At its heart, the Industry Complex is a narrative crisis.

Communications campaigns succeed if they follow seamlessly within the main narrative. A narrative is a widely accepted basket of shared values, ideals and beliefs that shape the stories we tell. Narratives often evolve after generations of storytelling but sometimes can change suddenly with an extreme event (a war, market collapse, nuclear meltdown…). Narratives do not have to reflect facts but need to coordinate values with perceptions. Some of the dominant narratives western societies presently share include catastrophic climate change, collapsing biodiversity and declining public health. The stories told within these narratives all point at industry as the cause of these crises. Public trust is woven into the heroes implicit in these narratives (those wearing the white hats) who battle the villains hiding behind the masks (industry and capitalism).

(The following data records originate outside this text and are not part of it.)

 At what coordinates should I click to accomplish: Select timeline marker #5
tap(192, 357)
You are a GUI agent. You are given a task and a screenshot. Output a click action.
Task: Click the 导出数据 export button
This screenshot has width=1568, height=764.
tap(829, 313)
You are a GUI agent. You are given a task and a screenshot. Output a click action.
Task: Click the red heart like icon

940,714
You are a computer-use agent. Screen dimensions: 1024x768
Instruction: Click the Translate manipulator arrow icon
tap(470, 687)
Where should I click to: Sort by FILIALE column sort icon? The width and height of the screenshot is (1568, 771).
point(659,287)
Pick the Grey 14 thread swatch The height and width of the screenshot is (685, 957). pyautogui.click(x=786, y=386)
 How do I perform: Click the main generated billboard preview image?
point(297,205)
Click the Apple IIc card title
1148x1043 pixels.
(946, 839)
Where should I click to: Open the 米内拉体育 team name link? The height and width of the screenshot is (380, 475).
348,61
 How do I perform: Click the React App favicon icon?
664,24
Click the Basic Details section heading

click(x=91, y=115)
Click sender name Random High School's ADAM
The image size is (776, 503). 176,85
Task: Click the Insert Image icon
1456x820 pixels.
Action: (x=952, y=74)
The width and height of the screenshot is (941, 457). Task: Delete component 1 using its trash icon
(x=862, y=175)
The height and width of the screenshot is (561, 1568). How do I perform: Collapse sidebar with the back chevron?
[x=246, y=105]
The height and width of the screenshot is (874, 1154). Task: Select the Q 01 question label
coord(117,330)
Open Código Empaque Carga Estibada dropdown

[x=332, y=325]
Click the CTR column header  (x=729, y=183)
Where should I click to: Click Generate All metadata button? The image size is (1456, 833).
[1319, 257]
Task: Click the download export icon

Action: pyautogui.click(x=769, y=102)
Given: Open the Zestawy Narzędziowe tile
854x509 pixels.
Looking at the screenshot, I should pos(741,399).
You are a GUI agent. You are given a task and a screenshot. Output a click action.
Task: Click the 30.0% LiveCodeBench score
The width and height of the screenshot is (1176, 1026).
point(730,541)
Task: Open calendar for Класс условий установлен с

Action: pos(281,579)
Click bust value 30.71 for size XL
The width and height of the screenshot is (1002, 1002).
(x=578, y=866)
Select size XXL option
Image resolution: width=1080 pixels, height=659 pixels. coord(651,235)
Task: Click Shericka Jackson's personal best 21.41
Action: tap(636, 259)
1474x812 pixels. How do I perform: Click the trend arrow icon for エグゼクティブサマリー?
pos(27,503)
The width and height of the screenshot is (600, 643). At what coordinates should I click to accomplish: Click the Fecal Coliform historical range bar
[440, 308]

The activist narratives are fear and crisis-driven – what industry and capitalism have done to humanity and the environment, they argue, is nothing short of catastrophic. The stories supporting these narratives are usually about how industrial pollution and technocratic exploitation is responsible for this degradation of the environment, human health and values. There are, in any societal dialogue, competing narratives but the prevailing ones, over time, dominate policy and consumer decisions. Why do consumers think organic food is better, nuclear energy is dangerous and chemicals are bad? Stories based on a narrative of innovation and technology solving global problems do not resonate with a public who have been made, through villainisation and vilification, to not trust research institutions. Your message falls on deaf ears if it does not align with the values of the dominant narratives.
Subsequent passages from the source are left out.